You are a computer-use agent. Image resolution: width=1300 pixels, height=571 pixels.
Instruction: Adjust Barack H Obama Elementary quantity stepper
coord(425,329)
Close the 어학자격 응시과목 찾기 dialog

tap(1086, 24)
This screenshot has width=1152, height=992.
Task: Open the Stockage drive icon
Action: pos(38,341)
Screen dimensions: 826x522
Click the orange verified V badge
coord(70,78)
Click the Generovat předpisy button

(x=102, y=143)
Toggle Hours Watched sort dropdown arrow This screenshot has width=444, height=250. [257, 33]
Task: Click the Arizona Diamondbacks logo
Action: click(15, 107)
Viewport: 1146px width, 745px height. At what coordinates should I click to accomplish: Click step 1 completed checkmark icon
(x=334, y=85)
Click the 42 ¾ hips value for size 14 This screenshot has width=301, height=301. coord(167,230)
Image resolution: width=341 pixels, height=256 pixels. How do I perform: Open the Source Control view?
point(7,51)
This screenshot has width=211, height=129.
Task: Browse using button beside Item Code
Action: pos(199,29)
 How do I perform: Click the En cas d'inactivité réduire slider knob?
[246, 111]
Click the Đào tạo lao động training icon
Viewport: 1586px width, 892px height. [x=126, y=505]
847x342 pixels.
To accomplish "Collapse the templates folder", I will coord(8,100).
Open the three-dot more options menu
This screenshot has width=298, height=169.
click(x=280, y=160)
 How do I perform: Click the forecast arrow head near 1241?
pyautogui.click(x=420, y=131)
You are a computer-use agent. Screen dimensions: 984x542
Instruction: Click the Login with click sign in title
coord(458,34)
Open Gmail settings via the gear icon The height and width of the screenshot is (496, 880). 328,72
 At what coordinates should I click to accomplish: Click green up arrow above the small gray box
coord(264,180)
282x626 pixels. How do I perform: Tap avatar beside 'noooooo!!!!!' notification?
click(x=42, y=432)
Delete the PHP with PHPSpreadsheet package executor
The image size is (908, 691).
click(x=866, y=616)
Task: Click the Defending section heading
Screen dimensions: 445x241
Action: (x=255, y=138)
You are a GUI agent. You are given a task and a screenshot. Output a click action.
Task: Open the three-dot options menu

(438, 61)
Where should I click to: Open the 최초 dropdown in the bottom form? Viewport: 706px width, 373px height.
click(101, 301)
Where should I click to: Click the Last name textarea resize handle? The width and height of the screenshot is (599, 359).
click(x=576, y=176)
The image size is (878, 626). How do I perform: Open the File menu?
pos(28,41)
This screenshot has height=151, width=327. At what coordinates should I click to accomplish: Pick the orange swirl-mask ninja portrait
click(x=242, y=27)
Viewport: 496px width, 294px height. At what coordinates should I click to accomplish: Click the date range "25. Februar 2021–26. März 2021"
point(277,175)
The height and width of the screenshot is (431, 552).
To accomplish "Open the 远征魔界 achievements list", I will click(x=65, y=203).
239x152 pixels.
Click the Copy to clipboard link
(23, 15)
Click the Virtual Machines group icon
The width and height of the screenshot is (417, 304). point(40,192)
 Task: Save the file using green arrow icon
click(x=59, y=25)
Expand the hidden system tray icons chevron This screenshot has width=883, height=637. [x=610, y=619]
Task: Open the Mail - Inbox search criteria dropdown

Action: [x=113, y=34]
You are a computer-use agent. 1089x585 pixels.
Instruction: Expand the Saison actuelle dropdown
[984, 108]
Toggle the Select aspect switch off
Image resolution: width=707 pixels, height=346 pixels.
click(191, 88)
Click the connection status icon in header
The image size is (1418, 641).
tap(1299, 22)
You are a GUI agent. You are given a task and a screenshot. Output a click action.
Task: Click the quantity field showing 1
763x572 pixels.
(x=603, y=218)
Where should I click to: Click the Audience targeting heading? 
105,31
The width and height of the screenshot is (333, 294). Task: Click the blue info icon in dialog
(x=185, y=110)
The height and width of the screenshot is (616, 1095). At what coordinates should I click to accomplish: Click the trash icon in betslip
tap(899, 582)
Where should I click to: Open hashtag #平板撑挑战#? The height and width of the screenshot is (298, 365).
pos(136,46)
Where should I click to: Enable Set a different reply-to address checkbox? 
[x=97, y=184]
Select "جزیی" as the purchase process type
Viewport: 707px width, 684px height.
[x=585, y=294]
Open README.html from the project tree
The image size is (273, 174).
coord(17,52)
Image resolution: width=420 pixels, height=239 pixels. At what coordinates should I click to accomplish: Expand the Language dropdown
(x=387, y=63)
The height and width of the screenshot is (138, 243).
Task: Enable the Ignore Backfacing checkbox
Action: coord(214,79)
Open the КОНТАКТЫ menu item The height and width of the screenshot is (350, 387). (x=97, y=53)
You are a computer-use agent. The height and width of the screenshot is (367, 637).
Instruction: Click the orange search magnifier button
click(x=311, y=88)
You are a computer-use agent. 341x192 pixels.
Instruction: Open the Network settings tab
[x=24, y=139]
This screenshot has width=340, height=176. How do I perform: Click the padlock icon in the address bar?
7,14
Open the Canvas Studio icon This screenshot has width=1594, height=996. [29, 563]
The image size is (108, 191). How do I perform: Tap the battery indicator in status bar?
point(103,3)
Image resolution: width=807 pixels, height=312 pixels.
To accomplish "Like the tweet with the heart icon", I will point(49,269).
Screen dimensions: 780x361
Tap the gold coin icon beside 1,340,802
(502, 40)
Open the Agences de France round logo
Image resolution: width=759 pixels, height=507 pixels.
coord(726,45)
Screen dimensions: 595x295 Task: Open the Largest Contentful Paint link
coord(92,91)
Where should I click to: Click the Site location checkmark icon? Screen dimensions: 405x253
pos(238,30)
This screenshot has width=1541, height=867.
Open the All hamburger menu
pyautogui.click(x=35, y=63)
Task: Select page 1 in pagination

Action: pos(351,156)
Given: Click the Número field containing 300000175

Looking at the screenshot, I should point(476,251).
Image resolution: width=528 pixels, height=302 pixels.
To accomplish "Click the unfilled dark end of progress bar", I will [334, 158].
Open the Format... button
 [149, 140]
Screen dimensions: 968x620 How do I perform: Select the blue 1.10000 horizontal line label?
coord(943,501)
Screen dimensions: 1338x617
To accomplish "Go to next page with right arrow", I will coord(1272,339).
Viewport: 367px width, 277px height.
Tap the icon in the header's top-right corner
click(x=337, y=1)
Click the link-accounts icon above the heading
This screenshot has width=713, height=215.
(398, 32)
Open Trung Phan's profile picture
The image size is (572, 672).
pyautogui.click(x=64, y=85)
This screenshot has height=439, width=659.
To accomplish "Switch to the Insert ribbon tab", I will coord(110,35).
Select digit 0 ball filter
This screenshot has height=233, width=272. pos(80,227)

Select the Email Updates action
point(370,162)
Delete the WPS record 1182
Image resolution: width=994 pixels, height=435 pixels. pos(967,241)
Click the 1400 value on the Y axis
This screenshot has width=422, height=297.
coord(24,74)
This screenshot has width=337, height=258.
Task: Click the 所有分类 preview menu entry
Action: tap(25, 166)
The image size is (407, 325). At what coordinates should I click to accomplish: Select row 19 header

::::

EXERCISE GOAL
Line by line, restate the data exactly.

RESPONSE AREA
You are a computer-use agent. Image resolution: width=1300 pixels, height=571 pixels.
Instruction: Adjust Barack H Obama Elementary quantity stepper
coord(425,329)
Close the 어학자격 응시과목 찾기 dialog

tap(1086, 24)
This screenshot has width=1152, height=992.
Task: Open the Stockage drive icon
Action: pos(38,341)
Screen dimensions: 826x522
Click the orange verified V badge
coord(70,78)
Click the Generovat předpisy button

(x=102, y=143)
Toggle Hours Watched sort dropdown arrow This screenshot has width=444, height=250. [257, 33]
Task: Click the Arizona Diamondbacks logo
Action: click(15, 107)
Viewport: 1146px width, 745px height. At what coordinates should I click to accomplish: Click step 1 completed checkmark icon
(x=334, y=85)
Click the 42 ¾ hips value for size 14 This screenshot has width=301, height=301. coord(167,230)
Image resolution: width=341 pixels, height=256 pixels. How do I perform: Open the Source Control view?
point(7,51)
This screenshot has width=211, height=129.
Task: Browse using button beside Item Code
Action: pos(199,29)
 How do I perform: Click the En cas d'inactivité réduire slider knob?
[246, 111]
Click the Đào tạo lao động training icon
Viewport: 1586px width, 892px height. [x=126, y=505]
847x342 pixels.
To accomplish "Collapse the templates folder", I will coord(8,100).
Open the three-dot more options menu
This screenshot has width=298, height=169.
click(x=280, y=160)
 How do I perform: Click the forecast arrow head near 1241?
pyautogui.click(x=420, y=131)
You are a computer-use agent. Screen dimensions: 984x542
Instruction: Click the Login with click sign in title
coord(458,34)
Open Gmail settings via the gear icon The height and width of the screenshot is (496, 880). 328,72
 At what coordinates should I click to accomplish: Click green up arrow above the small gray box
coord(264,180)
282x626 pixels. How do I perform: Tap avatar beside 'noooooo!!!!!' notification?
click(x=42, y=432)
Delete the PHP with PHPSpreadsheet package executor
The image size is (908, 691).
click(x=866, y=616)
Task: Click the Defending section heading
Screen dimensions: 445x241
Action: (x=255, y=138)
You are a GUI agent. You are given a task and a screenshot. Output a click action.
Task: Open the three-dot options menu

(438, 61)
Where should I click to: Open the 최초 dropdown in the bottom form? Viewport: 706px width, 373px height.
click(101, 301)
Where should I click to: Click the Last name textarea resize handle? The width and height of the screenshot is (599, 359).
click(x=576, y=176)
The image size is (878, 626). How do I perform: Open the File menu?
pos(28,41)
This screenshot has height=151, width=327. At what coordinates should I click to accomplish: Pick the orange swirl-mask ninja portrait
click(x=242, y=27)
Viewport: 496px width, 294px height. At what coordinates should I click to accomplish: Click the date range "25. Februar 2021–26. März 2021"
point(277,175)
The height and width of the screenshot is (431, 552).
To accomplish "Open the 远征魔界 achievements list", I will click(x=65, y=203).
239x152 pixels.
Click the Copy to clipboard link
(23, 15)
Click the Virtual Machines group icon
The width and height of the screenshot is (417, 304). point(40,192)
 Task: Save the file using green arrow icon
click(x=59, y=25)
Expand the hidden system tray icons chevron This screenshot has width=883, height=637. [x=610, y=619]
Task: Open the Mail - Inbox search criteria dropdown

Action: [x=113, y=34]
You are a computer-use agent. 1089x585 pixels.
Instruction: Expand the Saison actuelle dropdown
[984, 108]
Toggle the Select aspect switch off
Image resolution: width=707 pixels, height=346 pixels.
click(191, 88)
Click the connection status icon in header
The image size is (1418, 641).
tap(1299, 22)
You are a GUI agent. You are given a task and a screenshot. Output a click action.
Task: Click the quantity field showing 1
763x572 pixels.
(x=603, y=218)
Where should I click to: Click the Audience targeting heading? 
105,31
The width and height of the screenshot is (333, 294). Task: Click the blue info icon in dialog
(x=185, y=110)
The height and width of the screenshot is (616, 1095). At what coordinates should I click to accomplish: Click the trash icon in betslip
tap(899, 582)
Where should I click to: Open hashtag #平板撑挑战#? The height and width of the screenshot is (298, 365).
pos(136,46)
Where should I click to: Enable Set a different reply-to address checkbox? 
[x=97, y=184]
Select "جزیی" as the purchase process type
Viewport: 707px width, 684px height.
[x=585, y=294]
Open README.html from the project tree
The image size is (273, 174).
coord(17,52)
Image resolution: width=420 pixels, height=239 pixels. At what coordinates should I click to accomplish: Expand the Language dropdown
(x=387, y=63)
The height and width of the screenshot is (138, 243).
Task: Enable the Ignore Backfacing checkbox
Action: coord(214,79)
Open the КОНТАКТЫ menu item The height and width of the screenshot is (350, 387). (x=97, y=53)
You are a computer-use agent. The height and width of the screenshot is (367, 637).
Instruction: Click the orange search magnifier button
click(x=311, y=88)
You are a computer-use agent. 341x192 pixels.
Instruction: Open the Network settings tab
[x=24, y=139]
This screenshot has width=340, height=176. How do I perform: Click the padlock icon in the address bar?
7,14
Open the Canvas Studio icon This screenshot has width=1594, height=996. [29, 563]
The image size is (108, 191). How do I perform: Tap the battery indicator in status bar?
point(103,3)
Image resolution: width=807 pixels, height=312 pixels.
To accomplish "Like the tweet with the heart icon", I will point(49,269).
Screen dimensions: 780x361
Tap the gold coin icon beside 1,340,802
(502, 40)
Open the Agences de France round logo
Image resolution: width=759 pixels, height=507 pixels.
coord(726,45)
Screen dimensions: 595x295 Task: Open the Largest Contentful Paint link
coord(92,91)
Where should I click to: Click the Site location checkmark icon? Screen dimensions: 405x253
pos(238,30)
This screenshot has width=1541, height=867.
Open the All hamburger menu
pyautogui.click(x=35, y=63)
Task: Select page 1 in pagination

Action: pos(351,156)
Given: Click the Número field containing 300000175

Looking at the screenshot, I should point(476,251).
Image resolution: width=528 pixels, height=302 pixels.
To accomplish "Click the unfilled dark end of progress bar", I will [334, 158].
Open the Format... button
 [149, 140]
Screen dimensions: 968x620 How do I perform: Select the blue 1.10000 horizontal line label?
coord(943,501)
Screen dimensions: 1338x617
To accomplish "Go to next page with right arrow", I will coord(1272,339).
Viewport: 367px width, 277px height.
Tap the icon in the header's top-right corner
click(x=337, y=1)
Click the link-accounts icon above the heading
This screenshot has width=713, height=215.
(398, 32)
Open Trung Phan's profile picture
The image size is (572, 672).
pyautogui.click(x=64, y=85)
This screenshot has height=439, width=659.
To accomplish "Switch to the Insert ribbon tab", I will coord(110,35).
Select digit 0 ball filter
This screenshot has height=233, width=272. pos(80,227)

Select the Email Updates action
point(370,162)
Delete the WPS record 1182
Image resolution: width=994 pixels, height=435 pixels. pos(967,241)
Click the 1400 value on the Y axis
This screenshot has width=422, height=297.
coord(24,74)
This screenshot has width=337, height=258.
Task: Click the 所有分类 preview menu entry
Action: tap(25, 166)
The image size is (407, 325). At what coordinates should I click to accomplish: Select row 19 header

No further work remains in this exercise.